Shares of Manchester-based consumer products company PZ Cussons fell about 4% on Wednesday after it published positive results for the year ended May 31, 2021, but also provided a more cautious trading update for the first quarter of its current financial year.
Full-year revenue from continuing operations rose 2.7% to £603.3 million amid “unprecedented levels of demand for hygiene products” including the firm’s Carex brand — and adjusted profit before tax from continuing operations was up 11% to £68.6 million.
However, in the trading update, Cussons said that as expected, the demand for hygiene brands at the beginning of the Covid-19 pandemic has impacted year-on-year revenue comparisons in the first quarter of FY22.
One-year Q1 revenue fell 9%, with Carex in the UK experiencing a double-digit decline.
Cussons said business performance improved as the quarter progressed and it returned to growth in August.
Assuming no further disruption, Cussons expects to return to growth for Q2.
PZ Cussons CEO Jonathan Myers said: “FY21 represents the first year of our new strategy and the journey to turn around the business.
“With the return to top and bottom line growth on an adjusted basis and tangible progress on key elements of the strategy, we are pleased with the initial progress made while recognising that we have much more to do.
“The revenue momentum was broad-based, with all but one of our Must Win Brands and all of our regions in growth.
“We were able to demonstrate improved levels of profitability and significantly step up investments in marketing activity and commercial capabilities as we set out to be a business that builds stronger brands and serves more consumers.

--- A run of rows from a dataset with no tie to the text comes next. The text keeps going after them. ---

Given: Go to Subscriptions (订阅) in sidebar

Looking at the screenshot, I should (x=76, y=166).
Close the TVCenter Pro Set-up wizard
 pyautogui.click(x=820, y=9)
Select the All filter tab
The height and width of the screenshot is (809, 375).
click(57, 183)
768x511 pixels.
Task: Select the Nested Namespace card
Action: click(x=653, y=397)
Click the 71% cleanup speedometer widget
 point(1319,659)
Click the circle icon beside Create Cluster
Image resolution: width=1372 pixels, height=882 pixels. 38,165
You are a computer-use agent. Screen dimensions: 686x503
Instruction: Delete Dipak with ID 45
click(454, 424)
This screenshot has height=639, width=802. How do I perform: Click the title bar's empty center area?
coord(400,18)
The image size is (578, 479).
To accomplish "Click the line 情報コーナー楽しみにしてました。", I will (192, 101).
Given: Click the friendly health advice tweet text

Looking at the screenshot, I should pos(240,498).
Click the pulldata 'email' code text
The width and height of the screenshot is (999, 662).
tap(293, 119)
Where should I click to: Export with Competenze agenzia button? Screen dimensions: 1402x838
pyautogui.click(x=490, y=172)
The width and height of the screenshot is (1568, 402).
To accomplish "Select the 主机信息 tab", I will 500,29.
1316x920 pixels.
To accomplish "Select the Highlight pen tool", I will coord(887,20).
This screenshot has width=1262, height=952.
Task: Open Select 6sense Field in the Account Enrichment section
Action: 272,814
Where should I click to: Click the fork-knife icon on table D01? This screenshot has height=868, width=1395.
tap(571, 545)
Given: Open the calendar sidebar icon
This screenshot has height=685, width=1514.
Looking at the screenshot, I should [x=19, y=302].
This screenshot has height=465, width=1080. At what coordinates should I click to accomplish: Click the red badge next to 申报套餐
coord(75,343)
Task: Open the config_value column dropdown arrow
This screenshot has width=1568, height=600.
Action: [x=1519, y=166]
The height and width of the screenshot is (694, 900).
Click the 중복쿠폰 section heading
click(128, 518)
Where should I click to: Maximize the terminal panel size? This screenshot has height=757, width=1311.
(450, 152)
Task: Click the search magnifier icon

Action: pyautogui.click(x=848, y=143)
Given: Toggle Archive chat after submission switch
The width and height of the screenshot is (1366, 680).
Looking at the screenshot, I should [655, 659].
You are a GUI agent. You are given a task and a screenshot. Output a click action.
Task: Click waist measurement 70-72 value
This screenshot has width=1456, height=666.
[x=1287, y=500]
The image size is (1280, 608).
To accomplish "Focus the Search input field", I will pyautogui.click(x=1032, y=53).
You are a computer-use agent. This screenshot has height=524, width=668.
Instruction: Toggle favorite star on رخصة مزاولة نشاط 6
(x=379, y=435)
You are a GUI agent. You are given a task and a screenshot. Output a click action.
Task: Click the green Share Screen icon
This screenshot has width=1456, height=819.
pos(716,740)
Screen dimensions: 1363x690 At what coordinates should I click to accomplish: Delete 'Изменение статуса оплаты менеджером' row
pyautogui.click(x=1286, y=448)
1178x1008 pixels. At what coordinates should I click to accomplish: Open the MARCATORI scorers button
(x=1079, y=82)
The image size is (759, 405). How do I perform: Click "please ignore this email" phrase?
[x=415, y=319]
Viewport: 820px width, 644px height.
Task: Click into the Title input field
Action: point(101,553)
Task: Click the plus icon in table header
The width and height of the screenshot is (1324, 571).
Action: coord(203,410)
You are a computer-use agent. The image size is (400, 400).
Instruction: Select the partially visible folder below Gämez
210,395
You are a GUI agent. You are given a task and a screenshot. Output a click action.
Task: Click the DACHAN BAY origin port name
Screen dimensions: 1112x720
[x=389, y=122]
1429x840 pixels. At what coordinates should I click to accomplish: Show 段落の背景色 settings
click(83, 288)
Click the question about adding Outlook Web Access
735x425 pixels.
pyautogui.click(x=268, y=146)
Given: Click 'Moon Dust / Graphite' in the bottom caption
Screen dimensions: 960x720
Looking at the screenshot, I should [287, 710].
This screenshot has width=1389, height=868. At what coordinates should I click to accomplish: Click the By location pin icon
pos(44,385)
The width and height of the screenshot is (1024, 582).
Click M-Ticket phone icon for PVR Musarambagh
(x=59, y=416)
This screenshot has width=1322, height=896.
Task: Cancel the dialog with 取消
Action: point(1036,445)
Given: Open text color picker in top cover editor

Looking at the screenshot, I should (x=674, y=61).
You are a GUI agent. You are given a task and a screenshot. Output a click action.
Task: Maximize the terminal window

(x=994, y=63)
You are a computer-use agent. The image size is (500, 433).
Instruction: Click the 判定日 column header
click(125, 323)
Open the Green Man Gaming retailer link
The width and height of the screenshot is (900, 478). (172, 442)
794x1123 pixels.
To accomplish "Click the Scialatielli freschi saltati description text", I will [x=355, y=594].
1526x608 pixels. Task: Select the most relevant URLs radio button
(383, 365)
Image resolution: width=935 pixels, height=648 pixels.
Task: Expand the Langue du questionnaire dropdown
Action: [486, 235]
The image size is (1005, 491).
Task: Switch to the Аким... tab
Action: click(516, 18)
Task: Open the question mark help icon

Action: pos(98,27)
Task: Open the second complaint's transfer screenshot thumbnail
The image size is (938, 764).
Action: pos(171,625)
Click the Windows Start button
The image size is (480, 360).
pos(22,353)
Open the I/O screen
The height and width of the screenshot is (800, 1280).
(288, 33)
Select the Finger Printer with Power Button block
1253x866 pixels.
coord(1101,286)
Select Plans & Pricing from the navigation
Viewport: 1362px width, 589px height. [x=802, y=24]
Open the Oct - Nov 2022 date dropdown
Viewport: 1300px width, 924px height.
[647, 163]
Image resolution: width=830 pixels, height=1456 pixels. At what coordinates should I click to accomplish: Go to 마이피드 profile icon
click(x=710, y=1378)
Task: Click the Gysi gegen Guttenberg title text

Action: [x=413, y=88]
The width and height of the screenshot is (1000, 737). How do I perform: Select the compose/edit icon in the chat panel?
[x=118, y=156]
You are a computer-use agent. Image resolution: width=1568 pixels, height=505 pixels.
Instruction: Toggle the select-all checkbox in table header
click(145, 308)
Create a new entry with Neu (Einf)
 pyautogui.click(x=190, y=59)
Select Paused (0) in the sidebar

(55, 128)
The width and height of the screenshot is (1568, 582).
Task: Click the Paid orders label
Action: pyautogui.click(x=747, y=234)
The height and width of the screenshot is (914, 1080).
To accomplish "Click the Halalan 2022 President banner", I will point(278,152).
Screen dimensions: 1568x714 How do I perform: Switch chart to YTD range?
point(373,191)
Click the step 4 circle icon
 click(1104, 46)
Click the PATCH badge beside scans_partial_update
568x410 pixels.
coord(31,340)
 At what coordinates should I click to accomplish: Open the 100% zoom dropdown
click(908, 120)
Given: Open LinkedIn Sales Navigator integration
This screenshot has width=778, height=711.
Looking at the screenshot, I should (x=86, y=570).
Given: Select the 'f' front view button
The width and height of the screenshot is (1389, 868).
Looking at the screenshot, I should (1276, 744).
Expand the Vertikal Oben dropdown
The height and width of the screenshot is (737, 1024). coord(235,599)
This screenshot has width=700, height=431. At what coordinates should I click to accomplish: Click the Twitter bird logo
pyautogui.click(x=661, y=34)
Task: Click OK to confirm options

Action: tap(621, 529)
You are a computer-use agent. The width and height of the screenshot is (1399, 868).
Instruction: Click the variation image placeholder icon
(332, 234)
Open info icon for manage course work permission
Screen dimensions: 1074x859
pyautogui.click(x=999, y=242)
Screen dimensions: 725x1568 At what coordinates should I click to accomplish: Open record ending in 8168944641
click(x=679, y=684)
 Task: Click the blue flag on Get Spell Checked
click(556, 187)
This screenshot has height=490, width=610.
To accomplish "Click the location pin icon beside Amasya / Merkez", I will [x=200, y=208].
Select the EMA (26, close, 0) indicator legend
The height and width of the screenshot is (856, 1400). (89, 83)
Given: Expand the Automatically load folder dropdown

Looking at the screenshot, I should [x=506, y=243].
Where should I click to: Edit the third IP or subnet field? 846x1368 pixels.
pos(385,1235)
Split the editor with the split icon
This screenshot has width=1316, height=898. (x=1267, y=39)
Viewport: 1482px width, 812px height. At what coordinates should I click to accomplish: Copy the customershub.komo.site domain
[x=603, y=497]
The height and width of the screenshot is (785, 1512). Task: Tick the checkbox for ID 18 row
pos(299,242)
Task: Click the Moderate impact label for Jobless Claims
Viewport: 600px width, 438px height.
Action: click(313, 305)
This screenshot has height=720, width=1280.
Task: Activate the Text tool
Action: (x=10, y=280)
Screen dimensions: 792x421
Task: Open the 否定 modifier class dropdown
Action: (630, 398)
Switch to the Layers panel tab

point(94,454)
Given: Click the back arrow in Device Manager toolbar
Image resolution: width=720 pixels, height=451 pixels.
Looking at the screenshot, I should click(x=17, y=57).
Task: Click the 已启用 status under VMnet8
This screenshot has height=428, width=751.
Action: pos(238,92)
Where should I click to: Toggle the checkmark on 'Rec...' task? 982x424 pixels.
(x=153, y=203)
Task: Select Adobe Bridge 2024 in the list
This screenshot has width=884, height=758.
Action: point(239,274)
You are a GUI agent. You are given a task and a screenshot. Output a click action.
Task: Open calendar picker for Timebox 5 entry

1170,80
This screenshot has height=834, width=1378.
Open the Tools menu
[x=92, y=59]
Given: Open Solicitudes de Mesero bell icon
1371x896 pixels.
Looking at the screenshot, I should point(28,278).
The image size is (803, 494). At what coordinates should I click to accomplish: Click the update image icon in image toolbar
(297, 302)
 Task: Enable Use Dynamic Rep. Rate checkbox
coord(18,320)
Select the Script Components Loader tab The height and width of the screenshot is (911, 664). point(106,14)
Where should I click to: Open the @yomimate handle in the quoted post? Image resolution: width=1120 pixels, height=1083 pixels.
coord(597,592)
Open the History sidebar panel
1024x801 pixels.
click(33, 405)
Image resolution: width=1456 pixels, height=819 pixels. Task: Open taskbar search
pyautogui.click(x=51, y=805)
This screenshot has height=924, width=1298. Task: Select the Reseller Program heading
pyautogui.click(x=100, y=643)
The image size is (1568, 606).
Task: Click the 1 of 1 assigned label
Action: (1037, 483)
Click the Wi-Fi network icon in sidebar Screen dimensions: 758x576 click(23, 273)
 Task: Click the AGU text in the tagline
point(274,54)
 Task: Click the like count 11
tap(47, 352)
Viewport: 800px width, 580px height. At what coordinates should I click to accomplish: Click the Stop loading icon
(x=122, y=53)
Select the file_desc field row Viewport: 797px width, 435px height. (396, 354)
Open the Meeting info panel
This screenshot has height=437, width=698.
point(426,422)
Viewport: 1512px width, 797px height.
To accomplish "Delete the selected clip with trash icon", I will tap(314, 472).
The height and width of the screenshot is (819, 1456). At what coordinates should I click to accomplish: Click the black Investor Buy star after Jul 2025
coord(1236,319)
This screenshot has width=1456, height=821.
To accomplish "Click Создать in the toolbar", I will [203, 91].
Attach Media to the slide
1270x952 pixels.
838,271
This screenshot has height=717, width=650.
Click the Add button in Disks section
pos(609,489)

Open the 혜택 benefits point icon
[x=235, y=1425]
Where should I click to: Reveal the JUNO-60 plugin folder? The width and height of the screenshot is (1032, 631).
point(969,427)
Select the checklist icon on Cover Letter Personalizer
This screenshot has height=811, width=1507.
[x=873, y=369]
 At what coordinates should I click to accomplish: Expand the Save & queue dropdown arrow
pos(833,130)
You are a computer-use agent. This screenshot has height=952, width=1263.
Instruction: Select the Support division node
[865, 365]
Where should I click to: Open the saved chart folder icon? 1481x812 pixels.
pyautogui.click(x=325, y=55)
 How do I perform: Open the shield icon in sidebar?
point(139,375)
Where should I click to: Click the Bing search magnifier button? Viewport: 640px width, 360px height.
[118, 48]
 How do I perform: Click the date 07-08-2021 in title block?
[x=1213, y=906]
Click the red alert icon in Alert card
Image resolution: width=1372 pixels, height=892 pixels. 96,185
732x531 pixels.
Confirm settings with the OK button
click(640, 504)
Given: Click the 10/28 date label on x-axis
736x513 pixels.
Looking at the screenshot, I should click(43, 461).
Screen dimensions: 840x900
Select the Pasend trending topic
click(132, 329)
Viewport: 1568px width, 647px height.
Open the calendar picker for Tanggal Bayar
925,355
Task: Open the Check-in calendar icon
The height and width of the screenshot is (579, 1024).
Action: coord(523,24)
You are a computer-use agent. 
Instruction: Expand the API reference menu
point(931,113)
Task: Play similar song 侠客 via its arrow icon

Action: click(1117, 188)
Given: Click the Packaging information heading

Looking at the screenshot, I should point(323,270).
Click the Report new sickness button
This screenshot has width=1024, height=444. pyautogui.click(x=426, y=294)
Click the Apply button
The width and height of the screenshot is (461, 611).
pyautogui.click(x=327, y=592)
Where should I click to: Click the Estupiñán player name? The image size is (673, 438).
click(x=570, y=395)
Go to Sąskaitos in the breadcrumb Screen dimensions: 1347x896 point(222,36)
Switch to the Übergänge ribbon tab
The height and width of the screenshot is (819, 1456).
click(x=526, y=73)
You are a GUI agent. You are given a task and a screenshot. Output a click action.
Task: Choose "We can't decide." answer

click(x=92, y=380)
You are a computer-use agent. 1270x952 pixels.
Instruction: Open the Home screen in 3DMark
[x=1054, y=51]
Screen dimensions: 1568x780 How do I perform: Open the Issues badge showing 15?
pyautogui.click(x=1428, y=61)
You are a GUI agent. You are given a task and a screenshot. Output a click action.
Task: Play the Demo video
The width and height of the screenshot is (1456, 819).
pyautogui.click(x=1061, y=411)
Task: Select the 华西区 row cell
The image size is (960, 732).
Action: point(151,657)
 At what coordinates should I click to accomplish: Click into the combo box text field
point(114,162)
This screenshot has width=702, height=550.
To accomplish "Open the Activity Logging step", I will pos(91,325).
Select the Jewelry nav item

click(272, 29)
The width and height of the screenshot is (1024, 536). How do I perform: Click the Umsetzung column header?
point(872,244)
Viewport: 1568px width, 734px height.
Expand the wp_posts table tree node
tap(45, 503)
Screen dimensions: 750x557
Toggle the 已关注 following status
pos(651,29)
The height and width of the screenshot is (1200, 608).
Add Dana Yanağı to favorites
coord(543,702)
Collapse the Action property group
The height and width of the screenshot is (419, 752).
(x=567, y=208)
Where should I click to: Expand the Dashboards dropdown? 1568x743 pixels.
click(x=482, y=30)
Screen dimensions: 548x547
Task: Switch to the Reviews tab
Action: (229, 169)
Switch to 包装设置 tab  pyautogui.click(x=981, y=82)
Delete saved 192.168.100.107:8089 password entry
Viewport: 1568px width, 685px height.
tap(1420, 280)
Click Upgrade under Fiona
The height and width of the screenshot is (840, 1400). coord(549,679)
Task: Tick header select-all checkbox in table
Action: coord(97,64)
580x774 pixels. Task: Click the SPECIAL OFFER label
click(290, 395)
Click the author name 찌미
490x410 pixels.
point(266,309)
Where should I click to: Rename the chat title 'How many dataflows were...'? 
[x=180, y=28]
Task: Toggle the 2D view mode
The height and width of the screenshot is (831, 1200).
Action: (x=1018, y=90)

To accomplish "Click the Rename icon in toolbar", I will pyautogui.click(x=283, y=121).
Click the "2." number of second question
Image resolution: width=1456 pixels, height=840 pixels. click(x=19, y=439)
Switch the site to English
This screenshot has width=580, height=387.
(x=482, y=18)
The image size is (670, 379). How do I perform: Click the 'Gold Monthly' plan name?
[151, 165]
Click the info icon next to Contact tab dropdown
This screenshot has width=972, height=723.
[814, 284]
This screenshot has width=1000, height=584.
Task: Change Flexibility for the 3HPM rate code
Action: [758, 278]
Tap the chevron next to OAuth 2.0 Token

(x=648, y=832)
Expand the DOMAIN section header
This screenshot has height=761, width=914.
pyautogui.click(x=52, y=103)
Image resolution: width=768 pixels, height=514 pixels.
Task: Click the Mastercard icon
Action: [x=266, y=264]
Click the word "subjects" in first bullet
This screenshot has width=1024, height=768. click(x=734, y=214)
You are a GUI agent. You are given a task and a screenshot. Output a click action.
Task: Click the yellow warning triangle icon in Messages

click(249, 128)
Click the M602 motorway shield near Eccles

“This was set against a backdrop of the Covid-19 pandemic, which saw unprecedented levels of demand for Hygiene products.
“Our brands were available for our consumers when they needed them most and we retained market leadership — both with Carex in the UK and Morning Fresh in Australia.
“We were also pleased with the strong performance of our Baby and Beauty businesses, as consumer hygiene habits start to normalise …
“The board is recommending a final dividend of 3.42p (2020: 3.13p) per share, making a total of 6.09p (2020: 5.80p) per share for the year.
“This +5% increase reflects the board’s confidence in the group’s financial resilience and future growth prospects.”
AJ Bell investment director Russ Mould said: “Reality has now hit home with a sharp fall in year-on-year sales for one of the UK’s best known hand gel products, Carex.
“To be fair, its owner PZ Cussons had a high hurdle to beat, given how the year-on-year comparative period saw an unprecedented surge in sales.
“Furthermore, last year it barely had to do any cut-price promotions to shift products as demand went through the roof, implying that profit per bottle could be less this year if it reverts to historical discounting trends.
“Fast forward to the start of its new financial year and there are pressures across the board, principally tough comparative figures to beat, significant cost inflation and ongoing disruptions to supply chains.
“The company says it should still hit earnings forecasts if life doesn’t get worse, but the sharp decline in its share price in response to the trading update would suggest that investors don’t believe it will hit those estimates.”